Officials across the nation are expressing concern over the latest technology on the internet: virtual currency.
Bitcoins are the one of the most common recognized digital currencies available on the web today. Disguised behind encrypted computer programs, the coins are becoming harder to find since their introduction in 2008. Once a user discovers a coin, they are able to store it in an online account.
The currency and any individual using it are untraceable and are garnering attention from authorities worldwide. Users of the currency remain anonymous through the use of identification numbers. Once a user knows the identification of another user, funds may be transferred to the receiver’s digital “wallet.” There are currently no restrictions on the types of products that may be purchased.
Investigations over the past few weeks have revealed the use of the currency to obtain illegal items including guns and drugs. But representatives of the Bitcoin Foundation argue that the currency is also being used for good.

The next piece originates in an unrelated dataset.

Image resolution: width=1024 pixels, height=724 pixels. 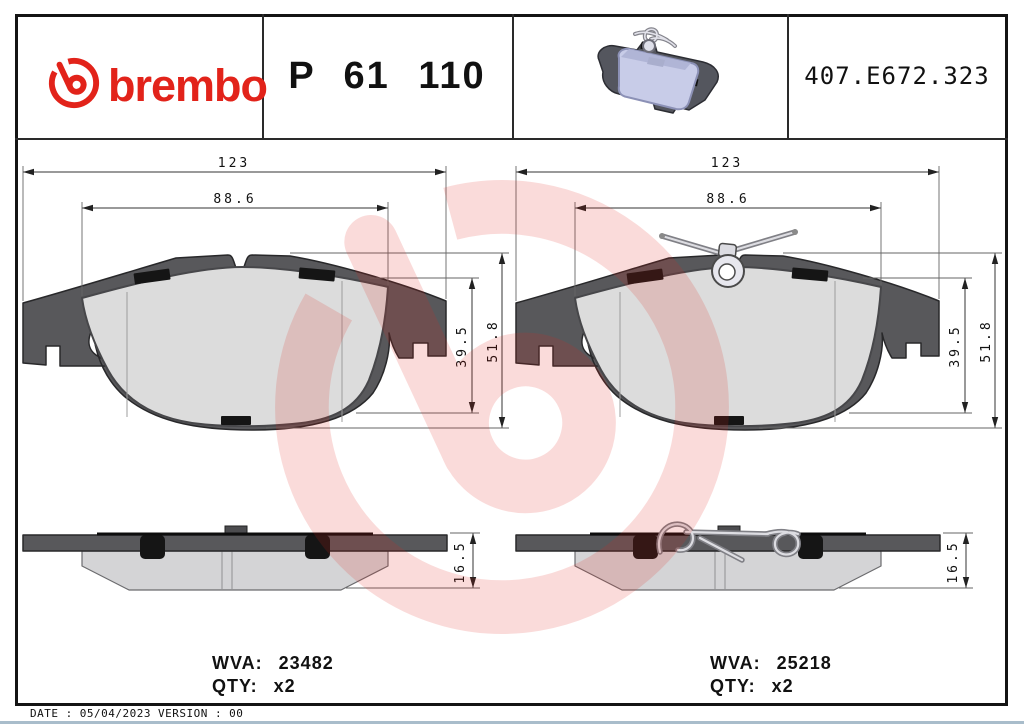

The foundation currently operates as a self-governing institution that has been declared impenetrable by its creators. They maintain that the organization was founded in order to provide individuals with the ability to utilize their finances away from political oversight and other forms of outside influence.

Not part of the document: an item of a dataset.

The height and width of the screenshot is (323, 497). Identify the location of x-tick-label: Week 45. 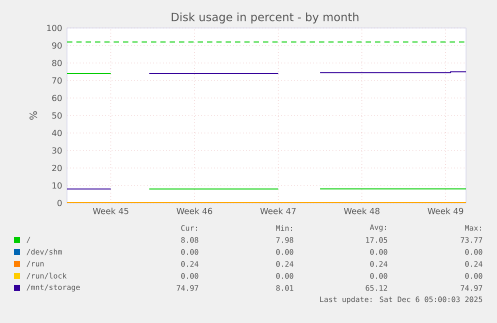
(110, 211).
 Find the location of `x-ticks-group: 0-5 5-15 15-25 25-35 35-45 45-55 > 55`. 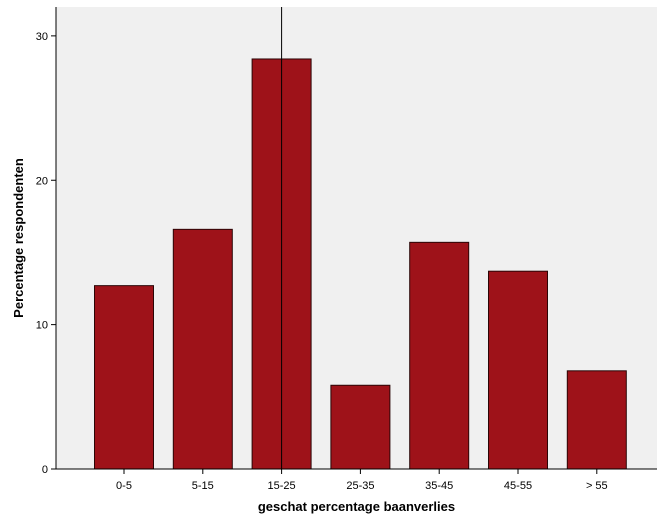

x-ticks-group: 0-5 5-15 15-25 25-35 35-45 45-55 > 55 is located at coordinates (362, 480).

Despite recent focus on illegal transactions using the currency, Bitcoins are also used for everyday purchases such as plane tickets and groceries. Currently, each coin is worth an estimated $1000 and is accepted at over 200 online retailers. Despite their worth, the number of coins available is severally limited.
Only 21 million coins were created and nearly 11 million have been found so far. If the remaining 10 million coins are found and retain a worth of at least $1000, then at least $10 billion of free money continues to await discovery. The potential impact on world poverty is startling.
The remaining Bitcoins could provide nearly 90 percent of UNICEF’s yearly budget ($11.7 billion.) It could cover the costs of both the World Food Programme ($4 billion) and the United Nation’s Development Programme ($5 billion.)
At its current rate, a third of the $30 billion annual windfall to end world hunger could also be paid.